Top of Exercise materials

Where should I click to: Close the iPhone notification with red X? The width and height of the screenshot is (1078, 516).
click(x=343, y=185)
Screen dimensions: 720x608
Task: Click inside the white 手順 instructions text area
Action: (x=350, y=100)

Bottom of Exercise materials

▶ **Your instructions**
Would you repeat each of the records above exactly?

▶ **Answer to the exercise**
Where should I click to: Close the iPhone notification with red X? The width and height of the screenshot is (1078, 516).
click(x=343, y=185)
Screen dimensions: 720x608
Task: Click inside the white 手順 instructions text area
Action: (x=350, y=100)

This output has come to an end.